31. Nio-Star expressly denies that it ever acknowledged any amounts as owing to Keevil or
Midnight Capital and puts the plaintiffs to strict proof of these allegations. Any purported
acknowledgement by Nio-Star was either: a) made while the Directing Minds controlled Nio-Star,
and is therefore an example of the continuing self-dealing and breaches of fiduciary duty by the
Directing Minds; or b) induced by misrepresentations made by the Directing Minds to the
Company about the legitimacy and quantum of the amounts purportedly owing.
b) No Amounts Owing to Fire Lake
32. At paragraphs 7-8 of the Statement of Claim, the plaintiffs allege that Fire Lake provided
services to Nio-Star, and seek payment of amounts allegedly owing for services rendered.
Nio-Star denies that Fire Lake ever provided it with any services, and puts Fire Lake to strict proof
of this allegation. In the alternative, Fire Lake (either directly or indirectly through payments or
the issuances of shares to Keevil or related parties) has already been fully and fairly compensated
for any services, payments or advances it may have provided. In the further alternative, the value
of the allegedly outstanding obligations set out in paragraph 8 of the Statement of Claim is
exaggerated or inaccurate.
33. No further payments are owed to Fire Lake pursuant to the July 1, 2011 Business
Development Services Agreement (the “Consulting Agreement”) or otherwise. The Consulting
Agreement is the product of self-dealing between the Directing Minds and Fire Lake and is void in
its entirety.
34. Further, the terms of the Consulting Agreement were commercially unreasonable and
constituted a breach of the fiduciary duty owed by Keevil to Nio-Star. In particular, consulting
fees purportedly owed under the Consulting Agreement – $300,000 per year for no more than 80
hours of service per month – were excessive and would have constituted approximately 53% of the
Company’s total expenses in 2013, when it was generating no revenue and had significant
exploration obligations. The Directing Minds also caused Nio-Star to enter into a nearly identical
Consulting Agreement with Northern Rock Works Ltd. which contemplated payment of $240,000
per year for no more than 80 hours of service per month.
35. Nio-Star expressly denies that it ever acknowledged any amounts are owing to Fire Lake
or represented that repayment was made at a future time, and puts the plaintiffs to strict proof of
these allegations.

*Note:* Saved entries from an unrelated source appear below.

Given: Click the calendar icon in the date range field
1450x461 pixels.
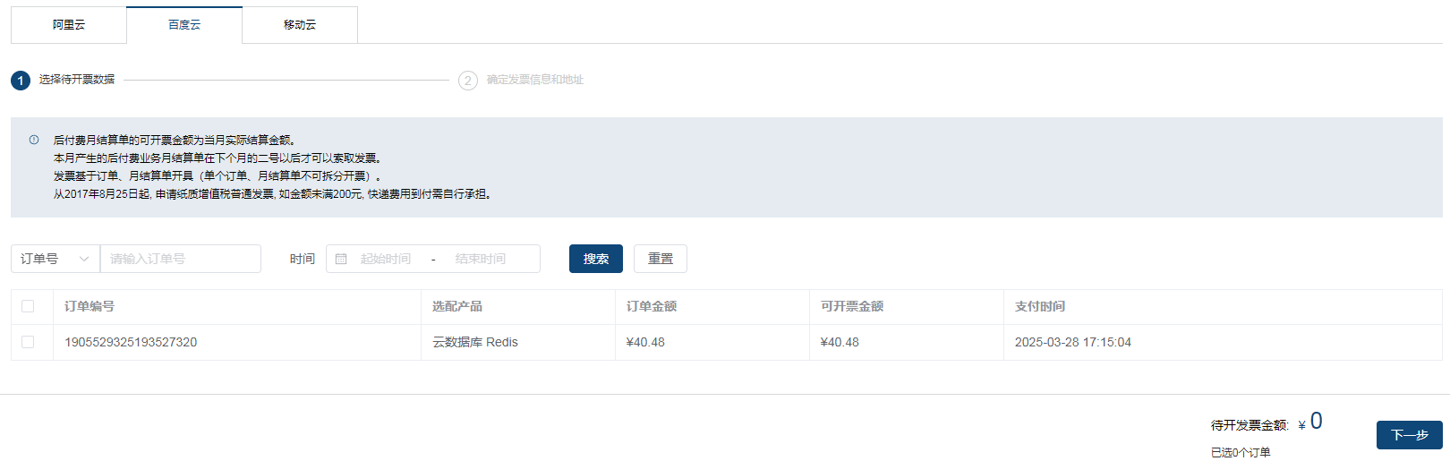Looking at the screenshot, I should [341, 259].
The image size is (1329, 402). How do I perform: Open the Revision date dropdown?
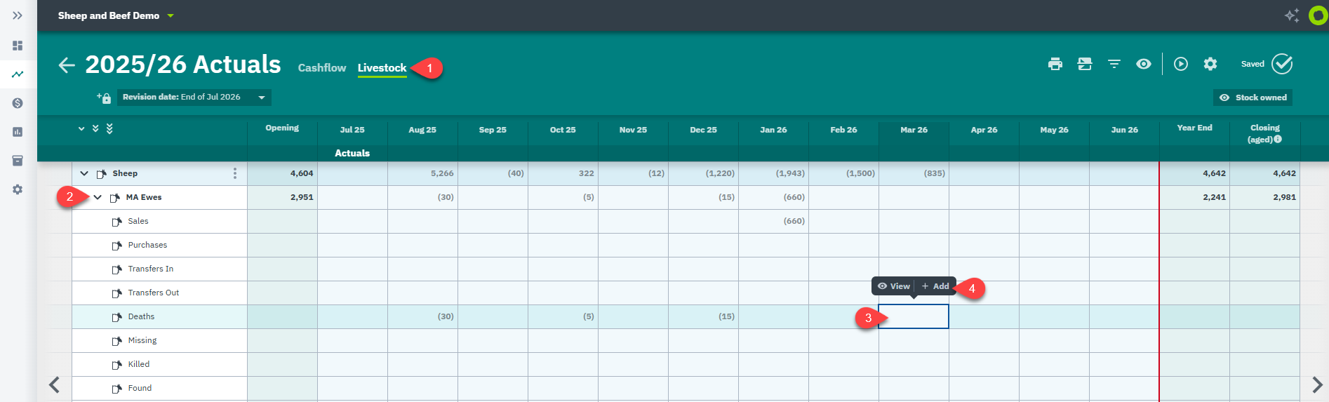(x=194, y=97)

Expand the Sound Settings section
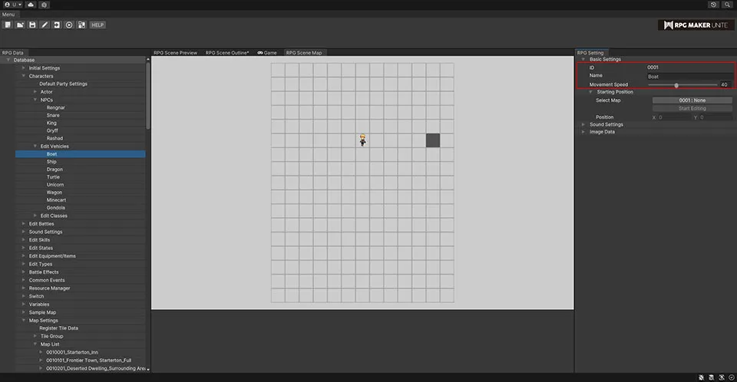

Any purported acknowledgement by Nio-Star was either: a) made while the
Directing Minds controlled Nio-Star, and therefore an example of the continuing self-dealing and
breaches of fiduciary duty by the Directing Minds; or b) induced by misrepresentations made by
the Directing Minds to the Company about the legitimacy and quantum of the amounts purportedly
owing.
VII. No Unjust Enrichment
36. Nio-Star has not been enriched by any of the amounts it is alleged to have received in the
Statement of Claim. None of the plaintiffs have been deprived through the course of any affiliation
they had with or services that they provided to Nio-Star. To the contrary, the plaintiffs have
enjoyed substantial and improper benefits by virtue of their misconduct as set out herein.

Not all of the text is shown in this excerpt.